Пётр Паламарчук - Александр Солженицын: Путеводитель Страница 13
Пётр Паламарчук - Александр Солженицын: Путеводитель читать онлайн бесплатно
Подобный страстный призыв к Западу опамятоваться стал весомым вкладом в поворот общественного мнения к новому консерватизму. Однако главным направлением мысли и заботы Солженицына был, конечно, все‑таки не Запад, а родная страна. Во многом его занимал в связи с этим вопрос о наилучшей форме правления в ней — не отвлечённой, а насущно необходимой сейчас: «СРЕДИ… ГОСУДАРСТВЕННЫХ ФОРМ БЫЛО МНОГО И АВТОРИТАРНЫХ, то есть основанных на подчинении авторитету, с разным происхождением и качеством его (понимая термин наиболее широко: от власти, оснозанной на несомненном авторитете, до авторитета, основанного на несомненной власти). И Россия тоже много веков просуществовала под авторитарной властью нескольких форм — и тоже сохраняла себя и своё здоровье, и не испытала таких самоуничтожений, как в XX веке, и миллионы наших крестьянских предков за десять веков, умирая, не считали, что прожили слишком невыносимую жизнь. Функционирование таких систем во многих государствах целыми веками допускает считать, что в каком‑то диапазоне власти они тоже могут быть сносными для жизни людей, не только демократическая республика.

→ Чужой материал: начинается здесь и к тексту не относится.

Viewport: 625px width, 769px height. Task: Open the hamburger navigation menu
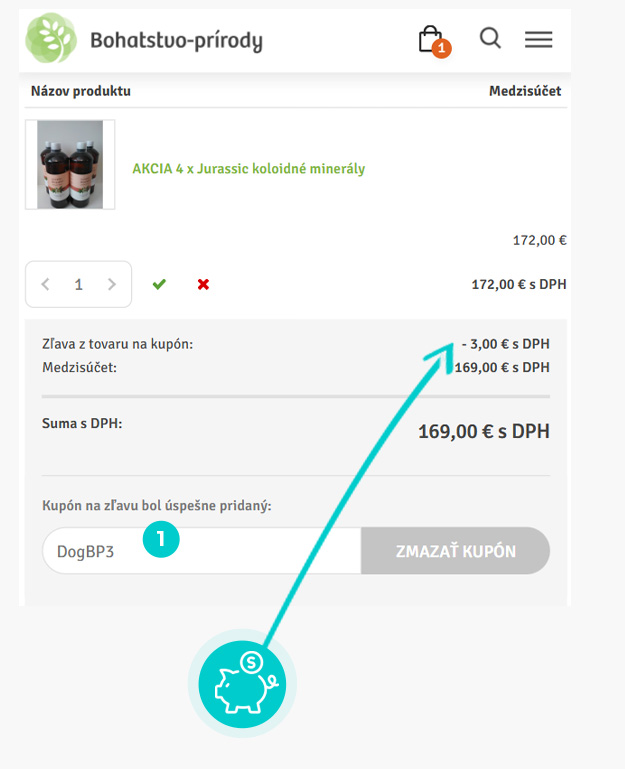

У авторитарных государственных систем при достоинствах устойчивости, преемственности, независимости от политической трясучки, само собой есть свои большие опасности и пороки: опасность ложных авторитетов, насильственное поддержание их, опасность произвольных решений, трудность исправить такие решения, опасность сползания в тиранию. Страшны не авторитарные режимы, но режимы, не отвечающие ни перед кем, ни перед чем. Самодержцы прошлых, религиозных веков при видимой неограниченности власти ощущали свою ответственность перед Богом и собственной совестью. Самодержцы нашего времени опасны тем, что трудно найти обязательные для них высшие ценности…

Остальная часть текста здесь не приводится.